Commented by tukimi-kai at 2011-05-05 15:55
いつもおいしそうなsawatanさんのブログにうっとり楽しませていただいています!!大変な思いをされておられるものの、あたりようがない憤りが感じられて・・・、その方のコメントは、消去も簡単に出来たものの、敢えて返答されていたsawatanさんの勇気やこれからの日本を懸命に考えられておられる姿に賛同したからです。私なら返答する自信がなく、すぐに消去してしまいそう・・・。

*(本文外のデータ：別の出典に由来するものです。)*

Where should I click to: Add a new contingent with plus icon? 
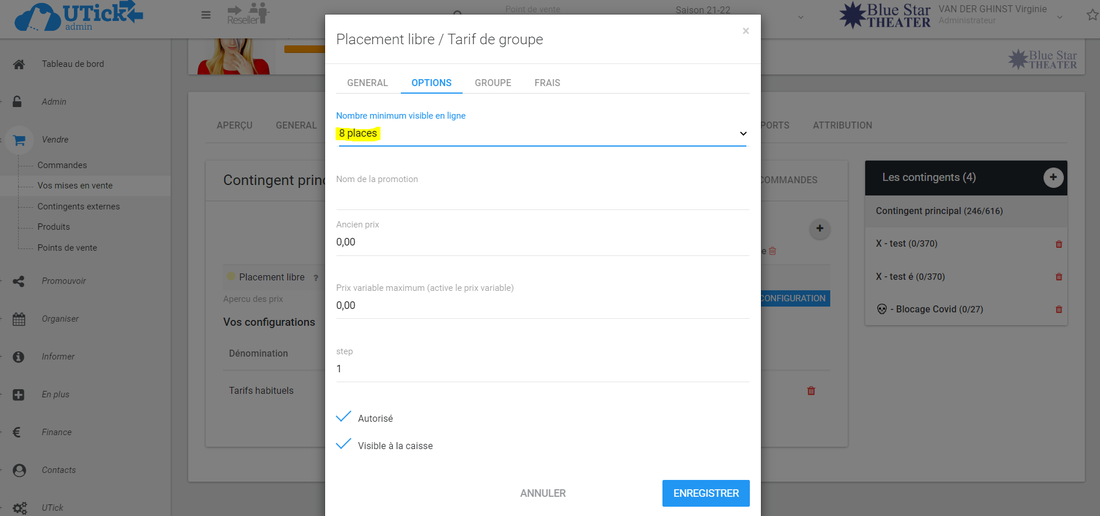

みんなが楽しくいろんな意見や感想をいえ、情報交換できるブログ生活を楽しみたいですものね。お礼なんて・・・こちらこそsawatanさんから、多くの事を教えていただき感謝しております!!
Commented by kotonote at 2011-05-05 20:01
阿修羅像にはまだお会いしていません。
いつでも会えると思ってしまうのですが、
ぜひ近いうちに行ってみたいと思います。
Commented by tukimi-kai at 2011-05-06 19:54
琴さん、10分前でも、皆さんごゆっくり拝観されておられて、
何か神秘的な空気が流れていたような気がしましたよ。
混み合っている時を避けて行かれると、よりゆっくり悠久の歴史や仏像から放たれるパワーも感じることができそうです。私も夫も阿修羅像にお会いするのは初めてでしたが、予想以上に小柄で、けれど秘めた力強さを感じたり、仏像の楽しさでもある、よく似た人の顔を思い浮かべてしまったり・・・。今度はまたゆっくりお会いしたいなと思いました。


大好きな旅のように、      自分の人生=日々の暮らしをも楽しみたいです。